Однако, всё это должно было когда-нибудь кончиться. И даже понятно, когда: ровно в тот момент, когда власть имущие окончательно убедятся, что никакие бунты им не угрожают. Сейчас именно такая ситуация: правительство сидит прочно, Дума усмирена, губернаторы назначаемы, народ, в общем, доволен. Возникает искушение расправиться с громоздкой, затратной, а главное — совершенно ненужной системой, на которую уходит столько ресурсов. Которым можно найти куда более интересное применения.

Там, за океаном[править | править код]

Теперь имеет смысл обратиться к опыту западных товарищей. Как обстоят дела с льготами там, на исторической родине эффективных собственников?

Наши отечественные нелюбители стариков и старушек, как правило, убеждены, что «там, в странах далёких» процветает дичайший капитализм, при котором люди друг друга едят и чрезвычайно этим довольны. Некоторые, правда, слышали волшебное слово «вэлфер», а кое-кто из побывавших на «настоящем Западе» даже знает, что там обитает множество бездельников, живущих за счёт разнообразных пособий и пользующихся невероятным количеством льгот.

☆ ☆ ☆

* ЗАДАНИЕ *
Перепишите фрагмент текста о льготах от «Там, за океаном[править» до «невероятным количеством льгот.», заменив «стариков и старушек» на «пенсионеров».

☆ ☆ ☆

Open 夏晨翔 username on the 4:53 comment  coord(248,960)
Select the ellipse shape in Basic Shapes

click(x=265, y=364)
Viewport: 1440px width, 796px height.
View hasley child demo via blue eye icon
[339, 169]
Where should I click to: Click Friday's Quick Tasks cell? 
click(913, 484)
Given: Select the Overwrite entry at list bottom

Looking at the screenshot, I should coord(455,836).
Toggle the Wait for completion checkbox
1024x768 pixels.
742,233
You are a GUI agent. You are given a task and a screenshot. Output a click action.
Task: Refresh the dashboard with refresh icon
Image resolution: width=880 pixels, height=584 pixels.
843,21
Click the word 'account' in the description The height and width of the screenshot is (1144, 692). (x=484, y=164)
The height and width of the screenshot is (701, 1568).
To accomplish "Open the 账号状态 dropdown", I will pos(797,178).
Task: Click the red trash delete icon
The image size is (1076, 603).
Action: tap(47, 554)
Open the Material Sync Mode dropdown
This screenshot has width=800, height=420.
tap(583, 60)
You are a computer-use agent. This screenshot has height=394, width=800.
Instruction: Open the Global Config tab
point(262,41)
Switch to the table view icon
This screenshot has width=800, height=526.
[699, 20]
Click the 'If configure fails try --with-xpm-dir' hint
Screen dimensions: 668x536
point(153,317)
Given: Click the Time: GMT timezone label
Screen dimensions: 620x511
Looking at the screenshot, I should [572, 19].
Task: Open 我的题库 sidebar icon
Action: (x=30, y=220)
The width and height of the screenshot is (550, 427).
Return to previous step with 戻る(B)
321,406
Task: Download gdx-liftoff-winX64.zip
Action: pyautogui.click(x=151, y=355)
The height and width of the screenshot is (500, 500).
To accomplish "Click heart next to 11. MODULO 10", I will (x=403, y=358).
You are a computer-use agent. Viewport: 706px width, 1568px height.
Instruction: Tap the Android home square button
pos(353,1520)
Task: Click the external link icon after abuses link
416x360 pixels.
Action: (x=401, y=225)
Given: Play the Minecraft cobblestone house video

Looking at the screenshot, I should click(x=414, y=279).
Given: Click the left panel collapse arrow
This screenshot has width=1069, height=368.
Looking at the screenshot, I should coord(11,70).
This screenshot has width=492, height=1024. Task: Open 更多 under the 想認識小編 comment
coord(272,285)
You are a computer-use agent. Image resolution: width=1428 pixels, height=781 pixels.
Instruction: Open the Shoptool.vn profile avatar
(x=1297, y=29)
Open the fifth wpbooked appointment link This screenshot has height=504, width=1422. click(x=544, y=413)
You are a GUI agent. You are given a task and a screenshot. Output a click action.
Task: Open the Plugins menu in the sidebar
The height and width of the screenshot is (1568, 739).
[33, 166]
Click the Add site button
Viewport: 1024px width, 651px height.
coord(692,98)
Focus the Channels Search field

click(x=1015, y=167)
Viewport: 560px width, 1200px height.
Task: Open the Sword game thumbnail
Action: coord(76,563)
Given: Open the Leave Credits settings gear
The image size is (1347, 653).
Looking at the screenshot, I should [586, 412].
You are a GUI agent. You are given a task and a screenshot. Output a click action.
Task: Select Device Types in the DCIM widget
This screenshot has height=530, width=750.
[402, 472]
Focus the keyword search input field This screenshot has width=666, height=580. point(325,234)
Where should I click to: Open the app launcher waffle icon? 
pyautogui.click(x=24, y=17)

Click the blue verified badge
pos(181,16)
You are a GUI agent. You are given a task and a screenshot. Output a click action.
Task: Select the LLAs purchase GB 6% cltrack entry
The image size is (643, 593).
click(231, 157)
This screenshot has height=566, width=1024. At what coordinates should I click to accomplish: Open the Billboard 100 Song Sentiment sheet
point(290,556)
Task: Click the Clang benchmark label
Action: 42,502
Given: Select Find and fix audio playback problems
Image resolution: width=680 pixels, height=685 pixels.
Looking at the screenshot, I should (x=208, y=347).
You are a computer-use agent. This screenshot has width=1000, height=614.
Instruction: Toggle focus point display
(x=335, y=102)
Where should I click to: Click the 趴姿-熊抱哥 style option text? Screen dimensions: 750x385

☆ ☆ ☆

* ВЫПОЛНЕННОЕ ЗАДАНИЕ *
Там, за океаном[править | править код]

Теперь имеет смысл обратиться к опыту западных товарищей. Как обстоят дела с льготами там, на исторической родине эффективных собственников?

Наши отечественные нелюбители пенсионеров, как правило, убеждены, что «там, в странах далёких» процветает дичайший капитализм, при котором люди друг друга едят и чрезвычайно этим довольны. Некоторые, правда, слышали волшебное слово «вэлфер», а кое-кто из побывавших на «настоящем Западе» даже знает, что там обитает множество бездельников, живущих за счёт разнообразных пособий и пользующихся невероятным количеством льгот.